Battery Charge Status(SOC) : In lithium batteries, it refers to the remaining capacity in the battery in "percent".

DOD (Discharge of Dept): Indicates how much the lithium battery is discharged in percent.

Cycle Life :It expresses how many times a battery can be fully charged / discharged within the specified criteria.

Energy Density : It expresses the amount of energy that a battery can store in terms of volume and mass. (w/kg , w/cm3)

C rate : It expresses the charge and discharge rate of a lithium battery according to its capacity.

Types of Lithium-Ion Battery Chemistry

Cell chemistry in lithium-based energy storage systems is increasing day by day. However, we can talk about 3 cell chemistry that can be used commercially now and in the next 10 years.

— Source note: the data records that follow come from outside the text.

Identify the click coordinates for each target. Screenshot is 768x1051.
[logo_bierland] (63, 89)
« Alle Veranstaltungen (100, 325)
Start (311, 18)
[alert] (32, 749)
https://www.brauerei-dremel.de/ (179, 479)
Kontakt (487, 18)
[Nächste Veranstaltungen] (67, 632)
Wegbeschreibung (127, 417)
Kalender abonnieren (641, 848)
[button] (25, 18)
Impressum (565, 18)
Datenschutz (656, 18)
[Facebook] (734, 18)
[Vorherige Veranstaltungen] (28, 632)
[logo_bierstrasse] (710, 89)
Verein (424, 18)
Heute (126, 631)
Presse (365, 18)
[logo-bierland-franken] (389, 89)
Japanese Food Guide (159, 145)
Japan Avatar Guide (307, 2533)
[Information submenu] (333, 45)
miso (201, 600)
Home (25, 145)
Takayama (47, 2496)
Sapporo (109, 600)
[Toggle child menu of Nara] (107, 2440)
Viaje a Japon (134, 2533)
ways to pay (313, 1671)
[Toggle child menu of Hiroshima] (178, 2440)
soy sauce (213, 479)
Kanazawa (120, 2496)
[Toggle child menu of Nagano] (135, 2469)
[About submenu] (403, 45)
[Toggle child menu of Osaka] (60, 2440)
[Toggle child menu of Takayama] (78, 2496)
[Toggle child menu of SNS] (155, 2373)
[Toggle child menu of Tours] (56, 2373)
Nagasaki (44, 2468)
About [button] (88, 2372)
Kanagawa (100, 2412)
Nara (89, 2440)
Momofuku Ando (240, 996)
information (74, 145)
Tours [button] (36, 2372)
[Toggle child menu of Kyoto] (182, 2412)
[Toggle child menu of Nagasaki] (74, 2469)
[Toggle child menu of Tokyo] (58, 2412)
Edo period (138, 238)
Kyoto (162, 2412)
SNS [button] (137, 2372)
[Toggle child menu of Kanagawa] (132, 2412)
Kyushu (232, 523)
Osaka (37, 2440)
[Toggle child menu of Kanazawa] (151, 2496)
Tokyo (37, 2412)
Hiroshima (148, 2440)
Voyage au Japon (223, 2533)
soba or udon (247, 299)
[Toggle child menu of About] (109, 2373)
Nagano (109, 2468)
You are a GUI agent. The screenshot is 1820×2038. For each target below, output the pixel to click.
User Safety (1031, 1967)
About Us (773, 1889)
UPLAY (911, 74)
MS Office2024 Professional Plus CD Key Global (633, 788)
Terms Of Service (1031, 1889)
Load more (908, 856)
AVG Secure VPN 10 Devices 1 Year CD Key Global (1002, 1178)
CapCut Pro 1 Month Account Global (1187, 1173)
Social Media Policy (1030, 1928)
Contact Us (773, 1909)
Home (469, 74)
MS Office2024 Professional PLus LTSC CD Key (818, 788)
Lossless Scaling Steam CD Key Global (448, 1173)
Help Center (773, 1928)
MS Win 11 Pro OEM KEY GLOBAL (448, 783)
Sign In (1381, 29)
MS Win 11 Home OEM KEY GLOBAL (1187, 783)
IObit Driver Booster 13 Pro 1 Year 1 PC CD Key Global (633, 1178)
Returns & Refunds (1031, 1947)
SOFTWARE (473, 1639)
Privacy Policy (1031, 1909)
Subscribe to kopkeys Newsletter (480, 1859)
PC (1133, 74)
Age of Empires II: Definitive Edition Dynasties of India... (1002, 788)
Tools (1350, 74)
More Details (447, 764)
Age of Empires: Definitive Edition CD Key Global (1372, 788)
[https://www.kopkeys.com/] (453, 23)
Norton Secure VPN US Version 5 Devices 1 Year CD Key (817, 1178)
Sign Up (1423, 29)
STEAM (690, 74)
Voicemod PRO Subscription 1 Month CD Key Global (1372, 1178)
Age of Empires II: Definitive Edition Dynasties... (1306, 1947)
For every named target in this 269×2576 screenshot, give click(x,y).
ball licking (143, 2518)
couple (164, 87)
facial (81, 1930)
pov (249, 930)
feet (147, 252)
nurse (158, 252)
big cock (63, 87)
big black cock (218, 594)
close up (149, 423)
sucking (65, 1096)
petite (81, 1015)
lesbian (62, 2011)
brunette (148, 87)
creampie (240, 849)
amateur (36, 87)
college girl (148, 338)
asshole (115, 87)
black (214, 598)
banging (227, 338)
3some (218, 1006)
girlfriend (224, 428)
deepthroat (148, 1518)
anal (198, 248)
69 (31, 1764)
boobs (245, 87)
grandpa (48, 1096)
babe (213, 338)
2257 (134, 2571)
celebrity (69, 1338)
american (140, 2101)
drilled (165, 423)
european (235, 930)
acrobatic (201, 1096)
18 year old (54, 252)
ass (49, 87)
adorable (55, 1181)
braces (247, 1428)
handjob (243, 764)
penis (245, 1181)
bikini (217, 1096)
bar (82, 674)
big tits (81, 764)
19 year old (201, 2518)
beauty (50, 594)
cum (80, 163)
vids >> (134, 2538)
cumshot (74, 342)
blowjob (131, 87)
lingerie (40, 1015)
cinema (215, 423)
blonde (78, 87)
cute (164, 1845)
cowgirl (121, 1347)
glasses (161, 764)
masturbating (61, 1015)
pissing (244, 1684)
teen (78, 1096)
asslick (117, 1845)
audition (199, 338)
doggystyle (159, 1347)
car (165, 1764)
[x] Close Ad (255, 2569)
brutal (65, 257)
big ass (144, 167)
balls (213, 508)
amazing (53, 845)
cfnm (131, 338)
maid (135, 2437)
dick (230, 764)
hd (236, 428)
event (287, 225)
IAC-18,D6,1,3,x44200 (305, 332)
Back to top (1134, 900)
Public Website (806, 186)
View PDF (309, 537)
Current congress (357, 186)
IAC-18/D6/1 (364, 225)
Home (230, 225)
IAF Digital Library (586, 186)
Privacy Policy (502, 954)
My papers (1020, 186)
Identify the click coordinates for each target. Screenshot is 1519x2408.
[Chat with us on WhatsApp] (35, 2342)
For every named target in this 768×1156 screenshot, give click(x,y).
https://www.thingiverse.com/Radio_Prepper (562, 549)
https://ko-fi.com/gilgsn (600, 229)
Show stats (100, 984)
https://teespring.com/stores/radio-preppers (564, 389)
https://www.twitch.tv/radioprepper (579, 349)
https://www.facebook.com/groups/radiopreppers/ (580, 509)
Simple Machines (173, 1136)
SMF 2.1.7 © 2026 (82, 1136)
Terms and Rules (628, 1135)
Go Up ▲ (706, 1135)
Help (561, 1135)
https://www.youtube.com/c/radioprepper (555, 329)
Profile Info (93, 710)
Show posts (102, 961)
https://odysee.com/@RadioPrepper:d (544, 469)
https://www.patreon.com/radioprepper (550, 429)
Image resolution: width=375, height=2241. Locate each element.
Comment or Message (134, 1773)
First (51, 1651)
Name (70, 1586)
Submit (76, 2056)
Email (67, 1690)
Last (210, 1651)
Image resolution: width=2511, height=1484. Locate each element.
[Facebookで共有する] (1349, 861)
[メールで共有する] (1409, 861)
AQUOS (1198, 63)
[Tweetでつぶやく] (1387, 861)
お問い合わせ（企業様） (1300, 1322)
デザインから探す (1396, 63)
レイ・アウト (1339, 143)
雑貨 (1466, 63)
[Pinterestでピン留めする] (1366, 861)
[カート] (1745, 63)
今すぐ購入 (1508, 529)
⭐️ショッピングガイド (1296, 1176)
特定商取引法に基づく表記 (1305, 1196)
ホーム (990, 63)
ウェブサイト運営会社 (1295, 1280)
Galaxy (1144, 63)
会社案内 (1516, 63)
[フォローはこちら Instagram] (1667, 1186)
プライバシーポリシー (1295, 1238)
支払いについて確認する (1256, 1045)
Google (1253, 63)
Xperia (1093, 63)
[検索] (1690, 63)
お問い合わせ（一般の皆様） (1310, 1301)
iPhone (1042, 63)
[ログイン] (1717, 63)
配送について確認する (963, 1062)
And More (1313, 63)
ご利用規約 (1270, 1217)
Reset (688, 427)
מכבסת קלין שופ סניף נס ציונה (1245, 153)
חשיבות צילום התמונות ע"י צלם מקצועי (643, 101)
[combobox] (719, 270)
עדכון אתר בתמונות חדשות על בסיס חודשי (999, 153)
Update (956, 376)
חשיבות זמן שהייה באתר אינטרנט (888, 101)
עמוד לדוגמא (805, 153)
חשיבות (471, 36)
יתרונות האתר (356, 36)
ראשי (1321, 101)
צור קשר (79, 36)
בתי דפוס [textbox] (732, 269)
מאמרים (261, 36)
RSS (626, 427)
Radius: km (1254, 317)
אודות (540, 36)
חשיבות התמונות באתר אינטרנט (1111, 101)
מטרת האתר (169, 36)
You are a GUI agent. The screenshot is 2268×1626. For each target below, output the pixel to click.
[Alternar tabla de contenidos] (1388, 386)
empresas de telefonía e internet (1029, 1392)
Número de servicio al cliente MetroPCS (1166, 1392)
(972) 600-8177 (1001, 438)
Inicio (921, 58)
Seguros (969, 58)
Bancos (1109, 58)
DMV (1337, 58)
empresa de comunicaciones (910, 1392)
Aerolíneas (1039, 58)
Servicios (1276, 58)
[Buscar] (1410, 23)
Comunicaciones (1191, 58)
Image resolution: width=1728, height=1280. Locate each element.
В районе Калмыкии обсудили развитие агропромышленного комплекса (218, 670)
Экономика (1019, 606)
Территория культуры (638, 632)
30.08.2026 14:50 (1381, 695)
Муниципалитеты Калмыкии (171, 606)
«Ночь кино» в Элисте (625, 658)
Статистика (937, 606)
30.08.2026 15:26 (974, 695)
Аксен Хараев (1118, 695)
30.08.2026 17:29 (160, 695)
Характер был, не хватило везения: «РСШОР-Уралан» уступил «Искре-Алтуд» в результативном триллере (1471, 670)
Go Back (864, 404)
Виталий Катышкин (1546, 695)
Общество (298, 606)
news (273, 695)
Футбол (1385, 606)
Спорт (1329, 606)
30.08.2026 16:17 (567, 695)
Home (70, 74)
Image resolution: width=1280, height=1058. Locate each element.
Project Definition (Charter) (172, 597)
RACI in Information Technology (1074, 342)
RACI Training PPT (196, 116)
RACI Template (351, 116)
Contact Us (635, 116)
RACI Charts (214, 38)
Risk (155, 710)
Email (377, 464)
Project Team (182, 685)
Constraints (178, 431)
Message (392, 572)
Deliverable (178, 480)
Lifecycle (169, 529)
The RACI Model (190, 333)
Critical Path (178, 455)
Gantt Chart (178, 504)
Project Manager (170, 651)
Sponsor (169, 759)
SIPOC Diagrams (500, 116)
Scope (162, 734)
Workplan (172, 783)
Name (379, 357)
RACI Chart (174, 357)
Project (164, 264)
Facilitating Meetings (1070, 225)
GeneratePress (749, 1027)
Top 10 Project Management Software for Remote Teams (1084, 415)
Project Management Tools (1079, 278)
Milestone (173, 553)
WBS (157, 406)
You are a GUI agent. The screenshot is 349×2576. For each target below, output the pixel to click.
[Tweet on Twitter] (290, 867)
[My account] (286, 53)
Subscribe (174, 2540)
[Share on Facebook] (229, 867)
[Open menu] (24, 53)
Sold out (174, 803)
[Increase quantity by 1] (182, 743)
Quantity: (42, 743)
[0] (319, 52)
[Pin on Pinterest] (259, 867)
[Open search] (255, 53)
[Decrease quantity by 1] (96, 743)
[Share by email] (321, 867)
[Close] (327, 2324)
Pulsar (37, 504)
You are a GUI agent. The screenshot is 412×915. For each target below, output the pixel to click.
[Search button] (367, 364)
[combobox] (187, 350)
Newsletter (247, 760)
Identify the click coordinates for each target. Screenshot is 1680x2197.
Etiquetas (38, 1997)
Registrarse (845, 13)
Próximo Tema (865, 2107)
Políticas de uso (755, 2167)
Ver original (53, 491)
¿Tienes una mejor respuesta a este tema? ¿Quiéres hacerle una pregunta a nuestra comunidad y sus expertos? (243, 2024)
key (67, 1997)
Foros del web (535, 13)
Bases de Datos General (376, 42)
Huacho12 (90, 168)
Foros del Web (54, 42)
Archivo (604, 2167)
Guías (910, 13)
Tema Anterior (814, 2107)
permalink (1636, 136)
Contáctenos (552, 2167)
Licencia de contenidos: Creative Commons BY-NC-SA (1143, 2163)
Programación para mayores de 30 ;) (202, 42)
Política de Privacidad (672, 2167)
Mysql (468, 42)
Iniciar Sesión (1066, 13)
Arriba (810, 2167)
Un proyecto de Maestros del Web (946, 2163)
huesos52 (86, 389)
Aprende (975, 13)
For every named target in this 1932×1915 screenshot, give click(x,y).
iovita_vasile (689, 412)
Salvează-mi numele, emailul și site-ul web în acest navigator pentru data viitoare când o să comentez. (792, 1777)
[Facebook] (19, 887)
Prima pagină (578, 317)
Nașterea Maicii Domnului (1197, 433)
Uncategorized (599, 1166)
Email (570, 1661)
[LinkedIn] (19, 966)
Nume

  1. Lithium nickel manganese cobalt derivatives (NMC)
  2. Lithium iron phosphate (LiFePO4)
  3. Lithium titanate (LTO)

LTO, it has a very long life and a wide temperature range. They can handle very high charge and discharge currents. (Rail systems, etc.)

NMC, chemistry used in applications where weight and volume are important. (Electric vehicle, autonomous systems, portable power sources, etc.)

LFP, it is popular in industries with heavy use and harsh environments. It provides a very high cost advantage. (Stackers, renewable energy storage systems, etc.)

Battery Management System (Battery Management System, Battery Control Card)

Lithium is the brain of batteries. Its main task is to protect the battery and to shut down the system by protecting the lithium battery in an unfavorable situation. It controls voltage, current and temperature. It contains communication protocols.